Recently asked / exam angle

  • "Reid index > 0.4 (or > 0.5)" → answer chronic bronchitis (mucous gland hypertrophy). Know the exact definition (gland layer ÷ wall thickness).
  • "Curschmann spirals / Charcot-Leyden crystals" in sputum → bronchial asthma; Charcot-Leyden = galectin-10/eosinophil lysophospholipase.
  • "Upper-lobe emphysema in a smoker" → centriacinar; "lower-lobe in young non-smoker + cirrhosis" → panacinar / α1-AT (PiZZ).
  • "Spontaneous pneumothorax in a tall young male" → paraseptal emphysema / apical bullae.
  • "Situs inversus + sinusitis + bronchiectasis" → Kartagener (dynein arm defect).
  • "Pink puffer vs blue bloater" matching questions are recurrent.
  • "Signet-ring sign on HRCT" → bronchiectasis.
  • "Permanent enlargement of airspaces distal to terminal bronchiole without fibrosis" → verbatim definition of emphysema.
  • "DLCO reduced" among obstructive diseases → emphysema.
  • Samter/aspirin triad (asthma + nasal polyps + aspirin sensitivity) and the leukotriene mechanism.

Rapid revision

  1. Obstruction = ↓ FEV1/FVC (< 0.7); restriction = preserved/raised ratio with ↓ TLC.
  2. Emphysema = airspace enlargement distal to terminal bronchiole, alveolar wall destruction without fibrosis.
  3. Centriacinar = smoking, upper lobe; panacinar = α1-AT deficiency (PiZZ), lower lobe; paraseptal = pneumothorax/bullae.
  4. α1-AT deficiency also causes cirrhosis with PAS-positive, diastase-resistant hepatocyte globules.
  5. Chronic bronchitis = productive cough ≥ 3 months for 2 consecutive years; key lesion = mucous gland hypertrophy.
  6. Reid index > 0.4 (often quoted > 0.5) = chronic bronchitis = gland thickness ÷ wall thickness.
  7. Pink puffer = emphysema (thin, normal CO2); blue bloater = bronchitis (cyanosed, cor pulmonale, polycythaemia).
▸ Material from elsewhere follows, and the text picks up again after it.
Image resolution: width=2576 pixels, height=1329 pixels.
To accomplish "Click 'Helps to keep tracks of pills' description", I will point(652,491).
  8. Asthma = reversible, type I IgE / TH2 (IL-4, IL-5, IL-13) disease; sputum shows Curschmann spirals + Charcot-Leyden crystals (galectin-10).
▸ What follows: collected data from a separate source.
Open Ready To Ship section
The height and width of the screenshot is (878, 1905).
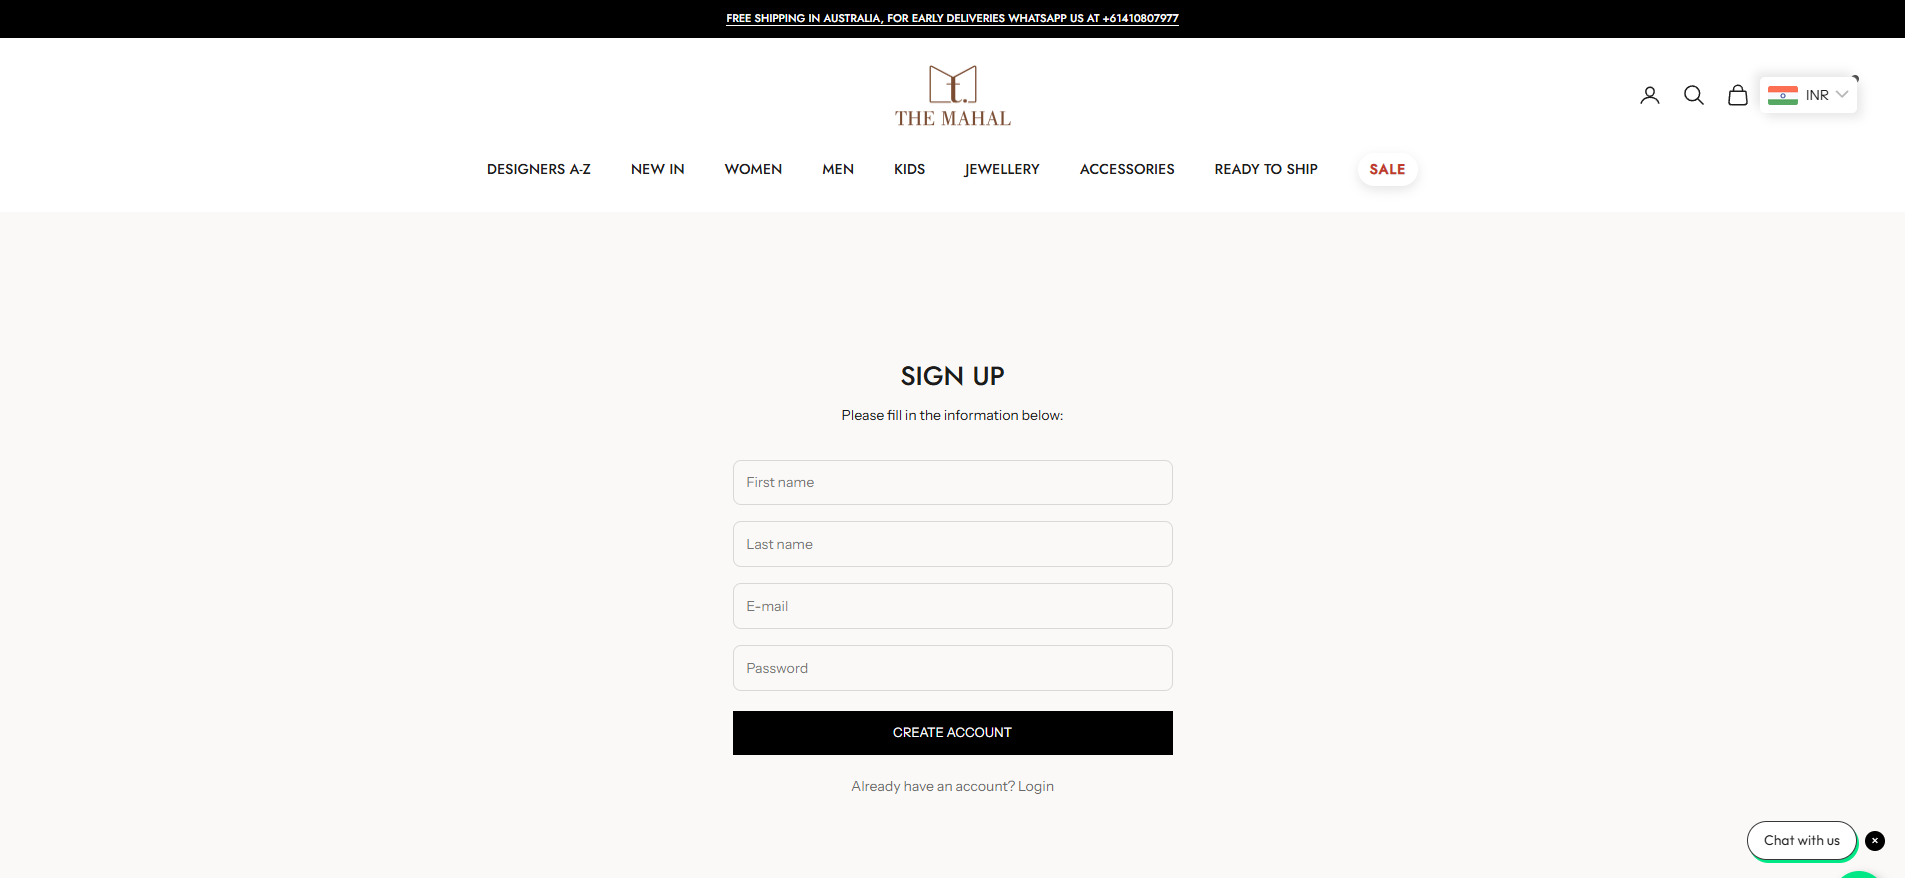point(1266,169)
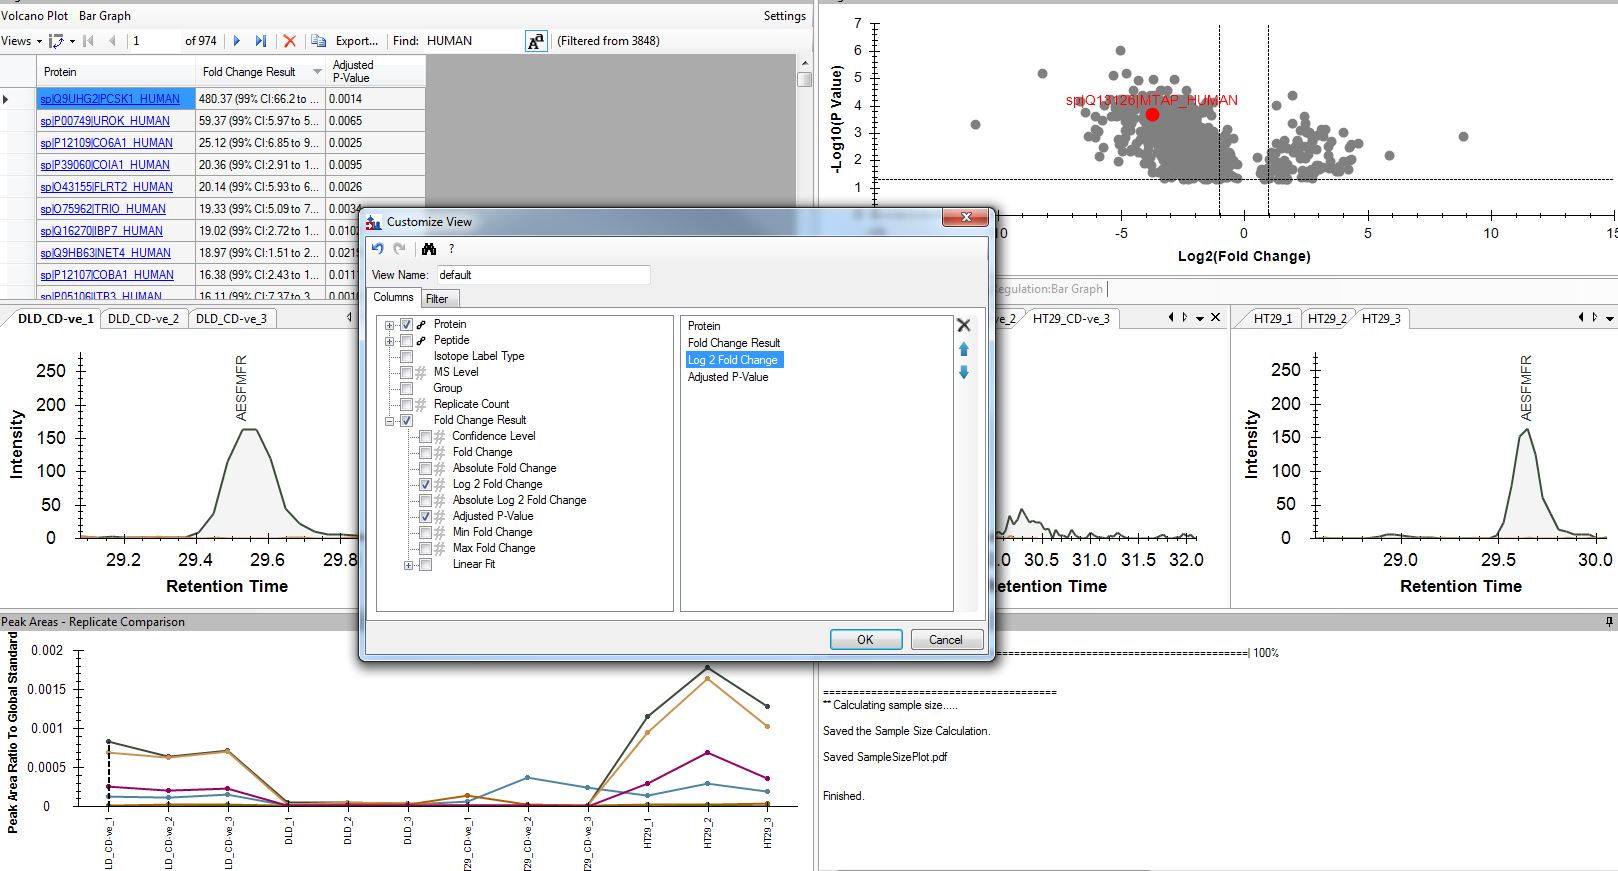Click the binoculars find icon in dialog

(429, 249)
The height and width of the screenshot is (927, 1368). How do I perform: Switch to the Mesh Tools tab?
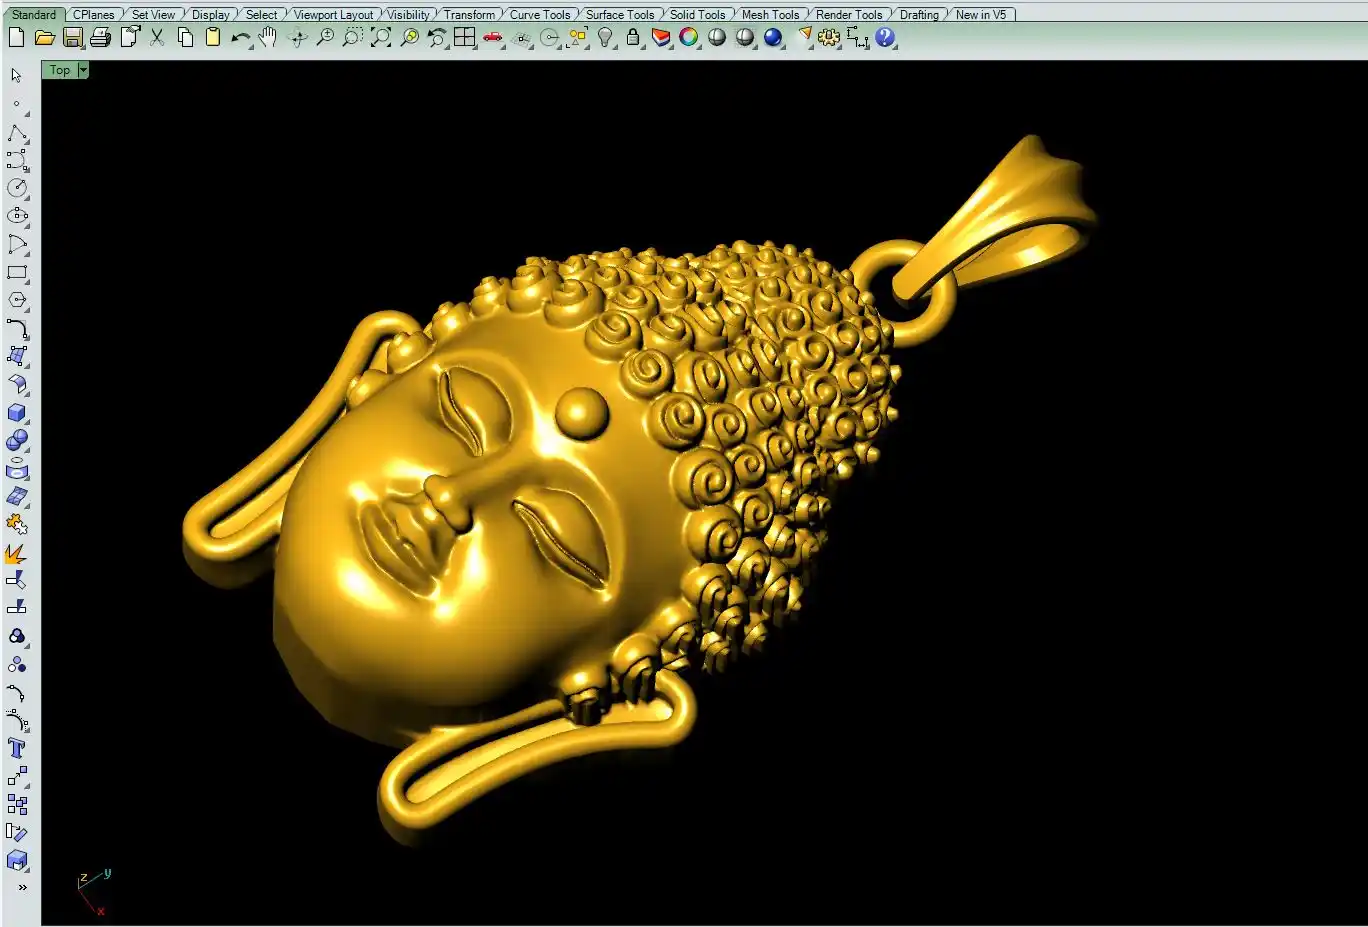(770, 15)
  9. Montelukast is drug of choice in aspirin-sensitive & exercise-induced asthma; omalizumab = anti-IgE, mepolizumab = anti-IL-5.
  10. Bronchiectasis = permanent bronchial dilatation from obstruction + chronic infection; investigation of choice HRCT (signet-ring sign); commonest paediatric cause = cystic fibrosis.
  11. Kartagener syndrome = situs inversus + bronchiectasis + sinusitis, due to dynein arm defect (primary ciliary dyskinesia).
  12. DLCO is reduced only in emphysema among the obstructive diseases; smoking cessation is the only therapy altering COPD's natural history.